INFORMATION SUPPLIED:
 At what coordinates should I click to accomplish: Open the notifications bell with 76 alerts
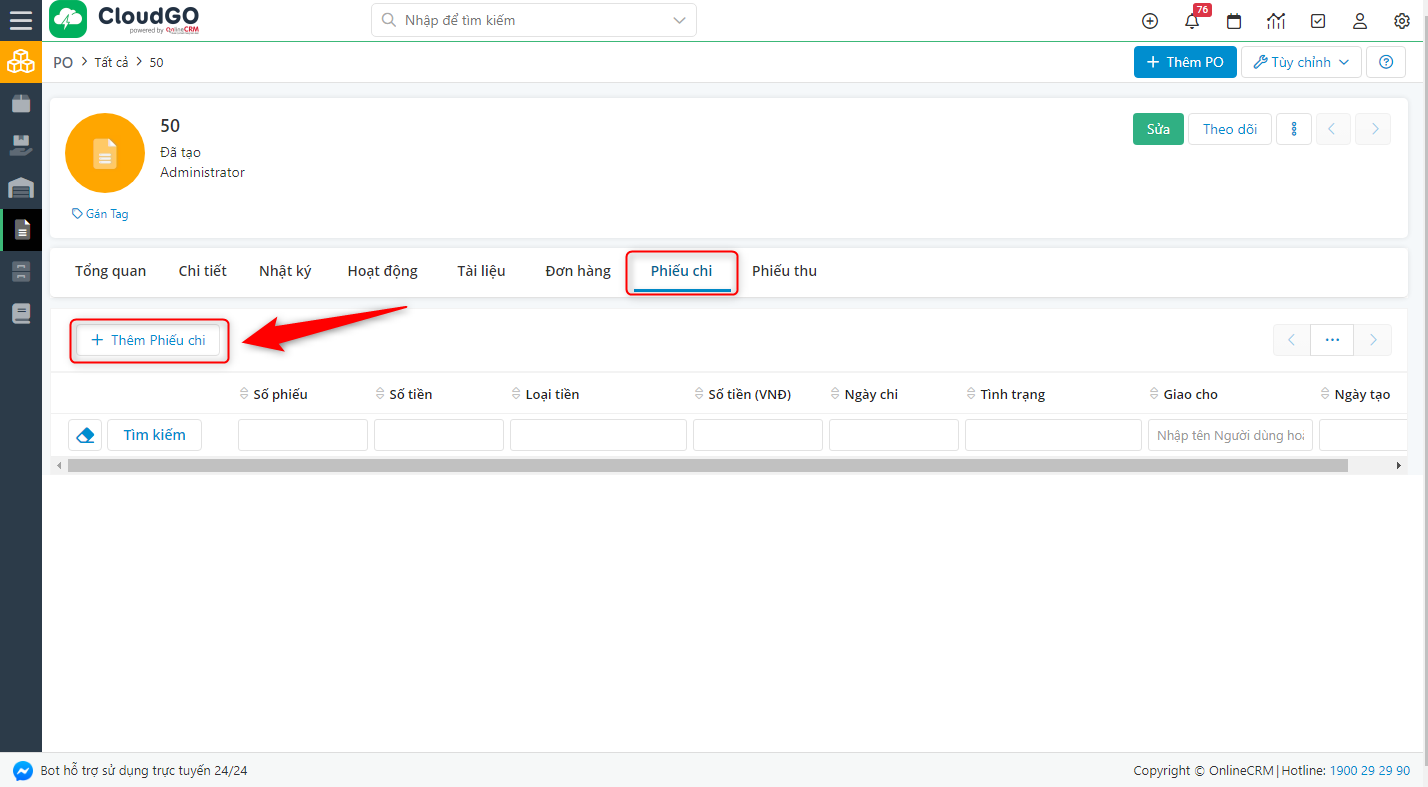coord(1192,20)
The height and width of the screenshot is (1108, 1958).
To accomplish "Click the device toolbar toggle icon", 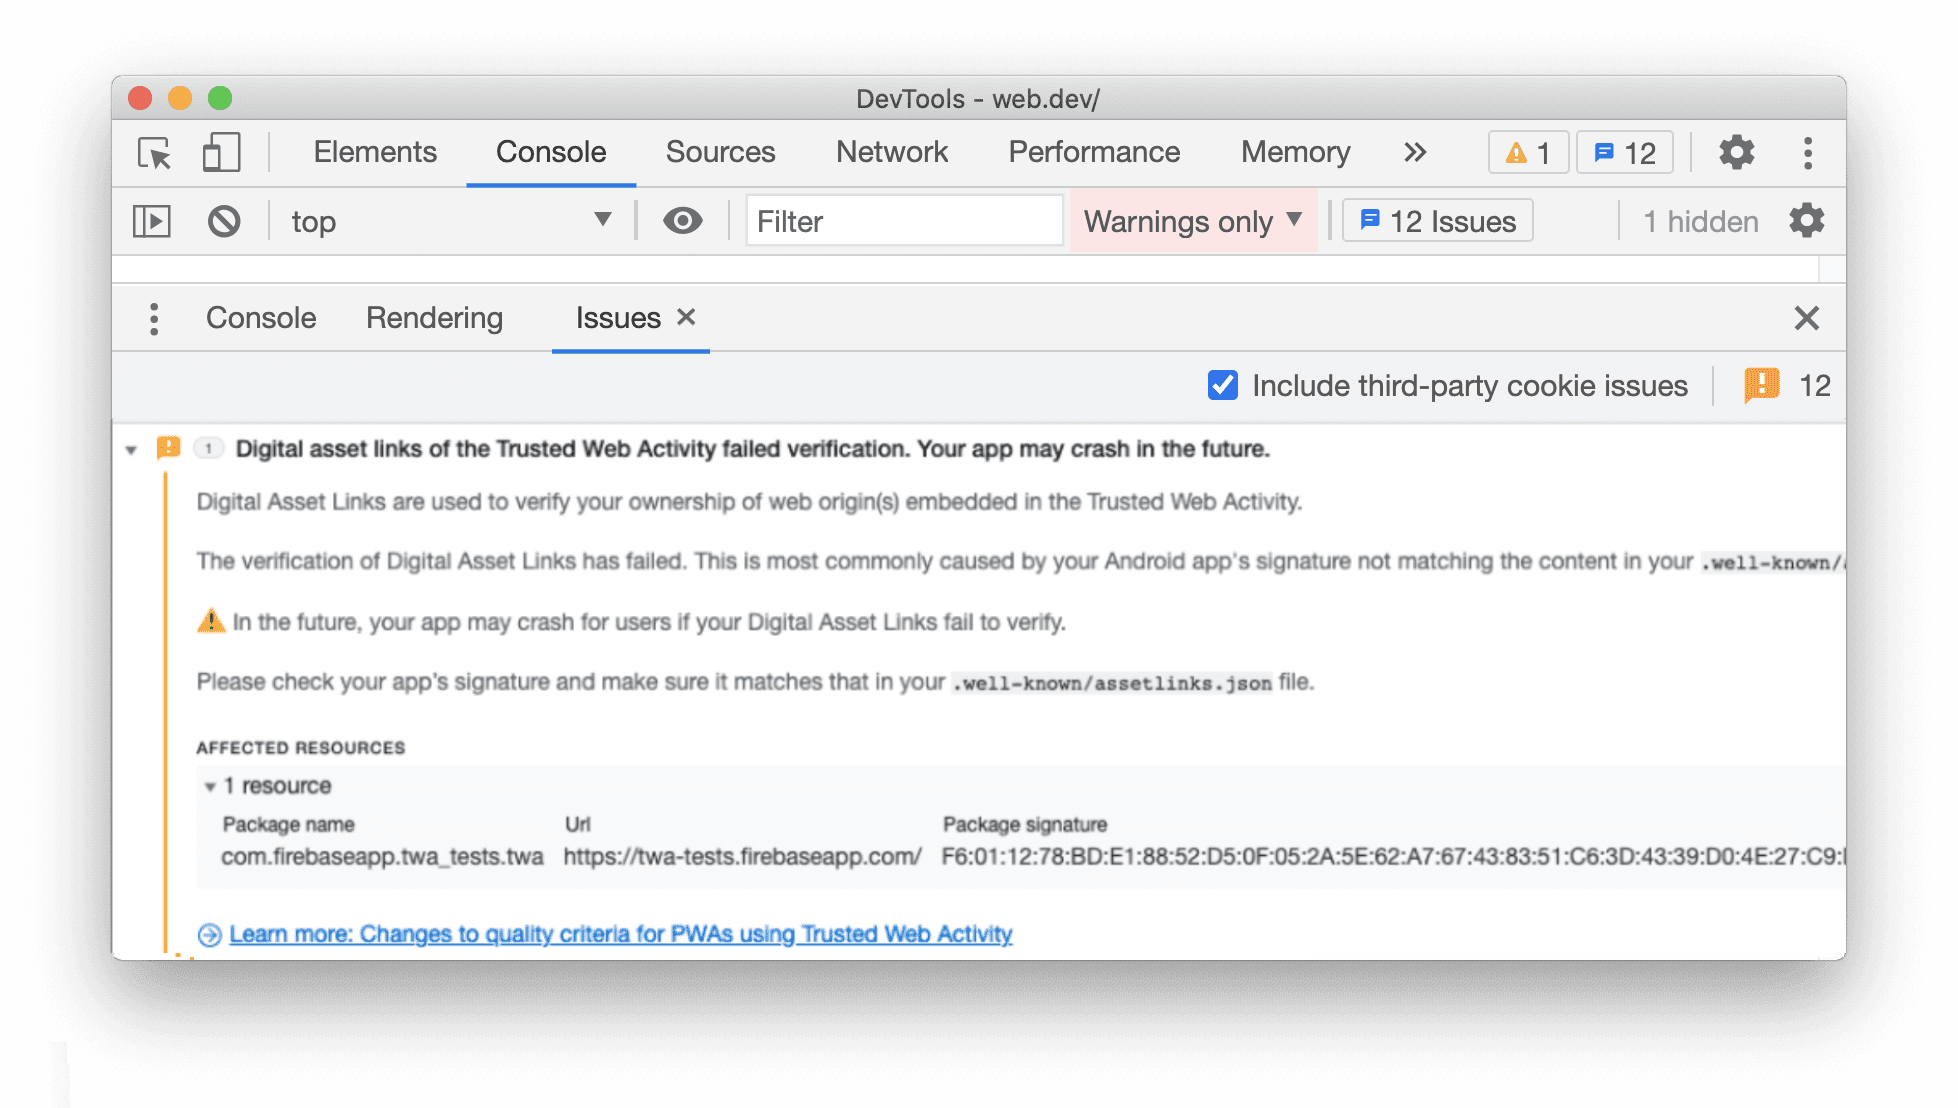I will tap(219, 152).
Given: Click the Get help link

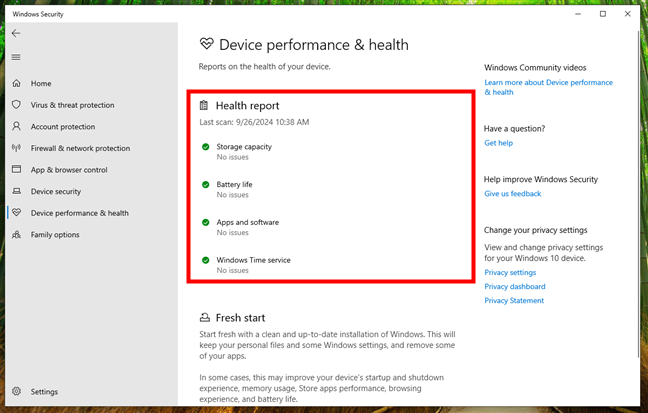Looking at the screenshot, I should coord(498,143).
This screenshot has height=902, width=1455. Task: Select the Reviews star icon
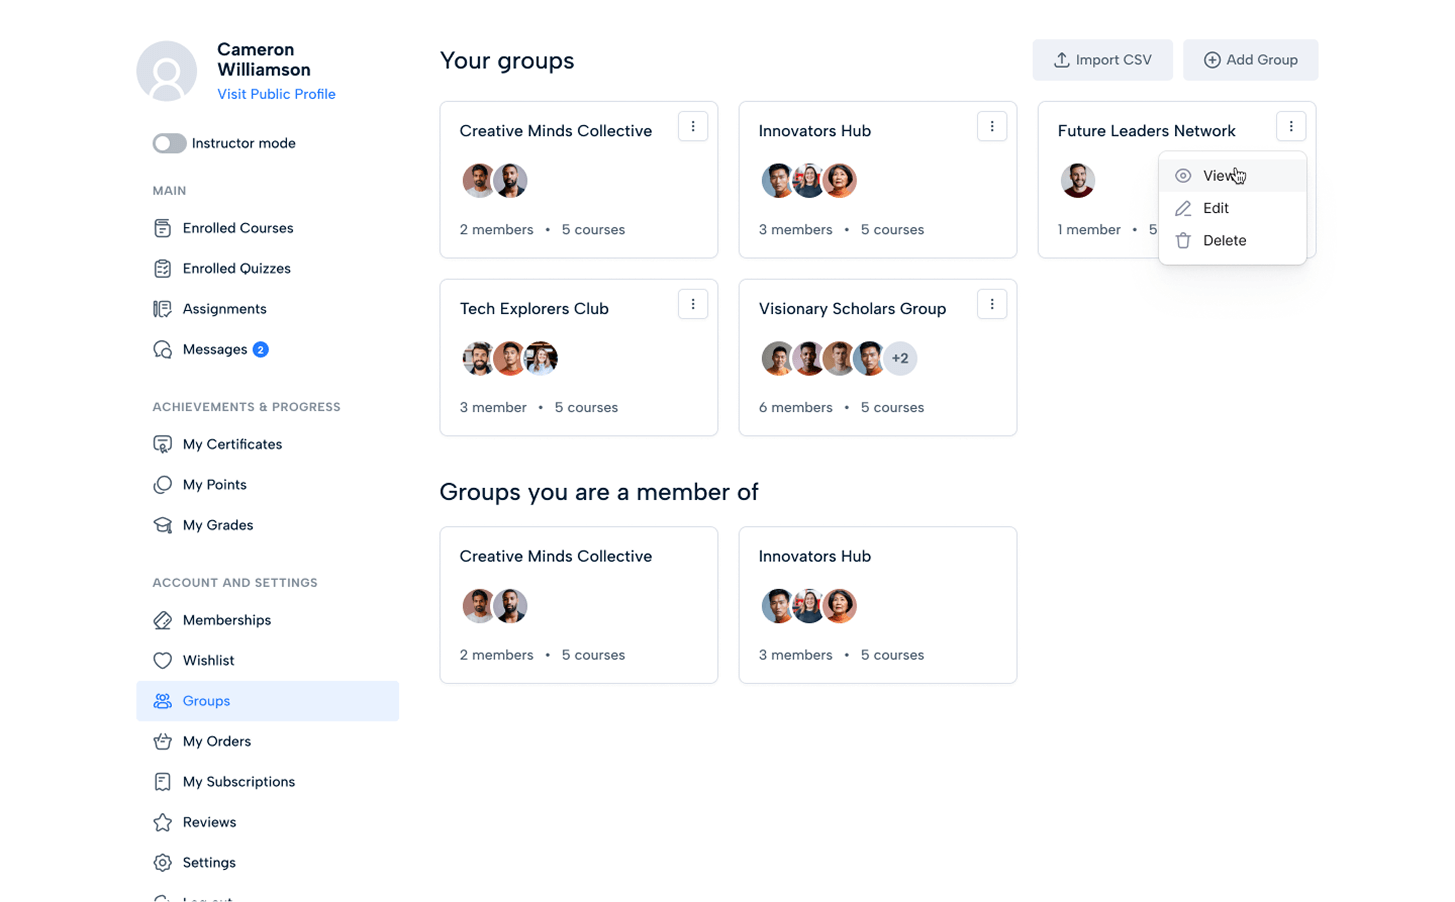(162, 821)
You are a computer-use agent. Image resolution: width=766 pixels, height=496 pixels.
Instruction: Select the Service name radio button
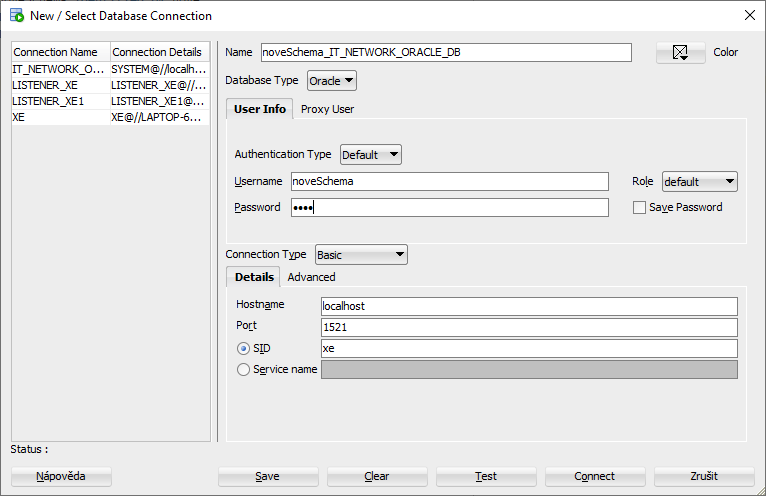point(243,370)
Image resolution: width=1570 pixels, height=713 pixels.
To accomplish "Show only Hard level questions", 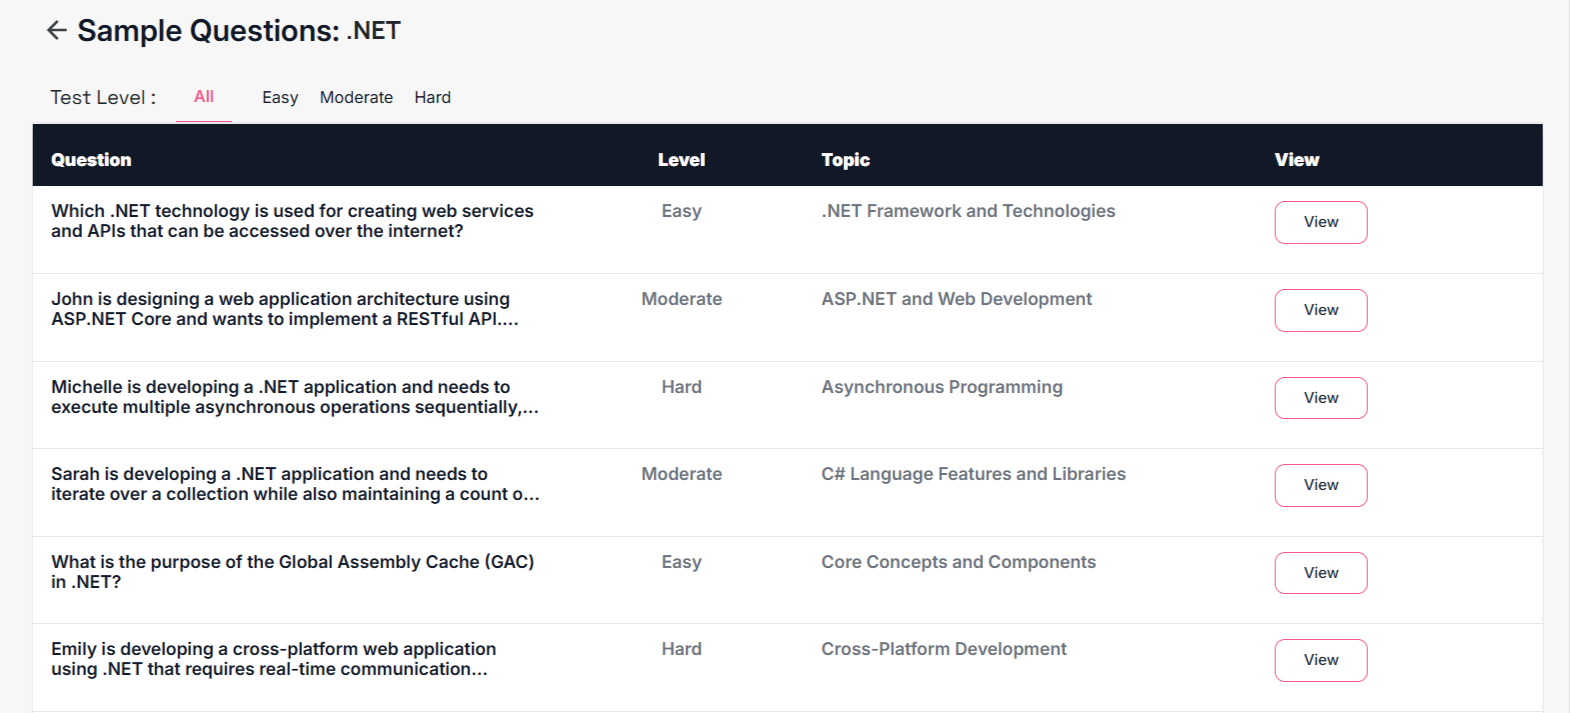I will (x=432, y=98).
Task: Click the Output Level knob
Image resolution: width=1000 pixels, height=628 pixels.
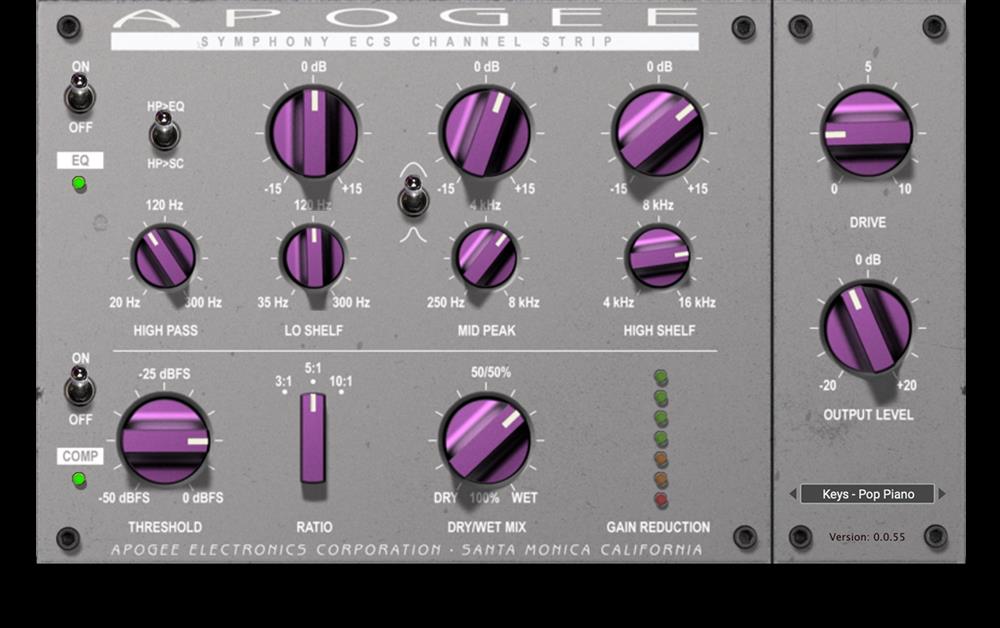Action: pyautogui.click(x=867, y=328)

WHAT IS REQUIRED: Nothing but the lines from the line containing "Task: Click the Output Level knob" through the last line of the listing above should appear, output exactly, with no pictures.

EXPECTED OUTPUT:
Task: Click the Output Level knob
Image resolution: width=1000 pixels, height=628 pixels.
Action: pyautogui.click(x=867, y=328)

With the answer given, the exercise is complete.